Repeat the lines of the items below, from the line with "This screenshot has width=926, height=529." through the line with "The height and width of the screenshot is (466, 431).", leaving out the pictures.
Top of Data for this exercise
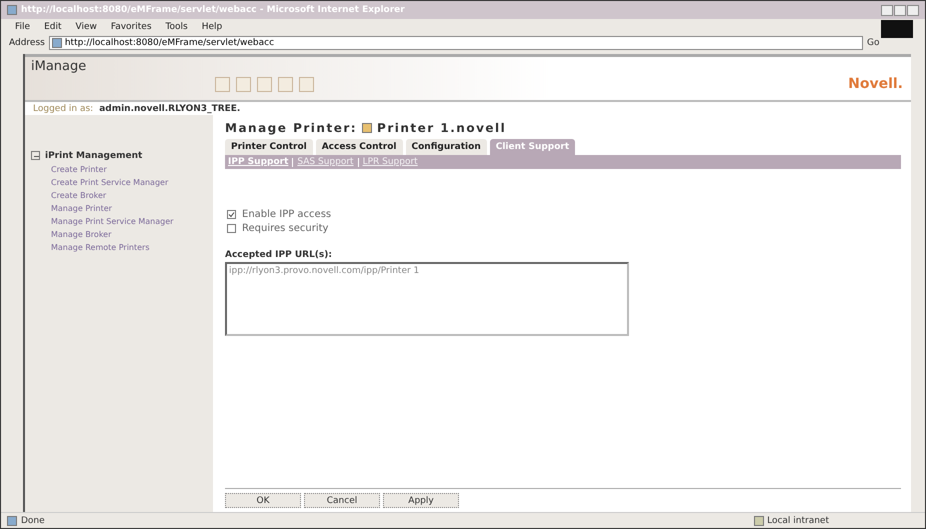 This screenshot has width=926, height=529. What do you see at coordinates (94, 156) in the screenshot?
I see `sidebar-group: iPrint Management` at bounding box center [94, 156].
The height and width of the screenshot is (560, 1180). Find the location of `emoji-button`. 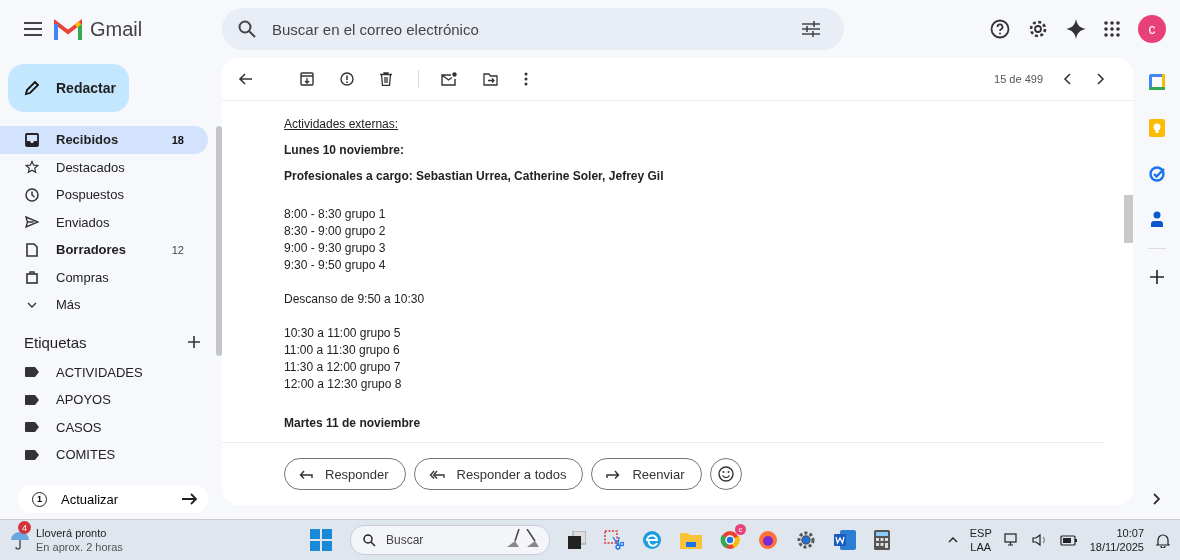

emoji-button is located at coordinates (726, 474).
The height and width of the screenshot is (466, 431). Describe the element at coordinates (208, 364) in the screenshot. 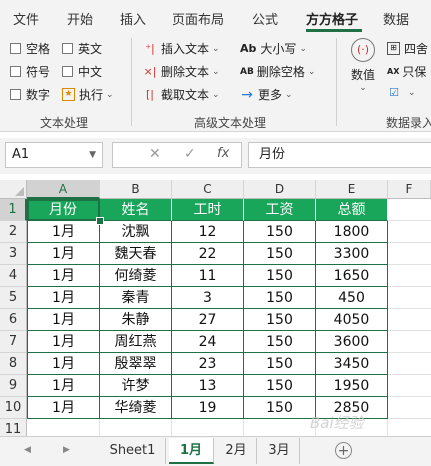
Bottom of Data for this exercise
Top of Data for this exercise
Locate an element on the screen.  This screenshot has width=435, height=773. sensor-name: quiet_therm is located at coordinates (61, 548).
Bottom of Data for this exercise
Top of Data for this exercise
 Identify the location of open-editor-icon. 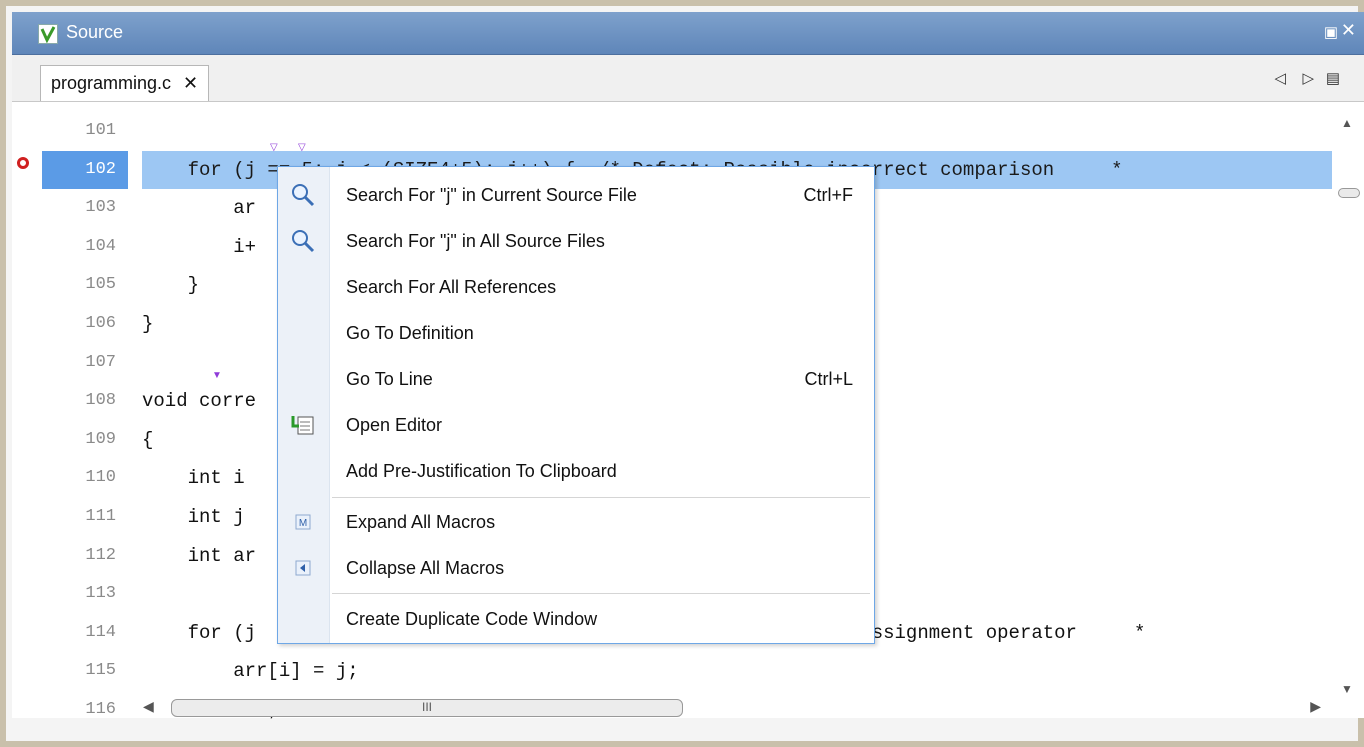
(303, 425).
Bottom of Data for this exercise
> Completed exercise
 This screenshot has width=926, height=529. What do you see at coordinates (94, 156) in the screenshot?
I see `sidebar-group: iPrint Management` at bounding box center [94, 156].
The height and width of the screenshot is (560, 1180). Find the location of `emoji-button`. 

emoji-button is located at coordinates (726, 474).
The height and width of the screenshot is (466, 431). Describe the element at coordinates (208, 364) in the screenshot. 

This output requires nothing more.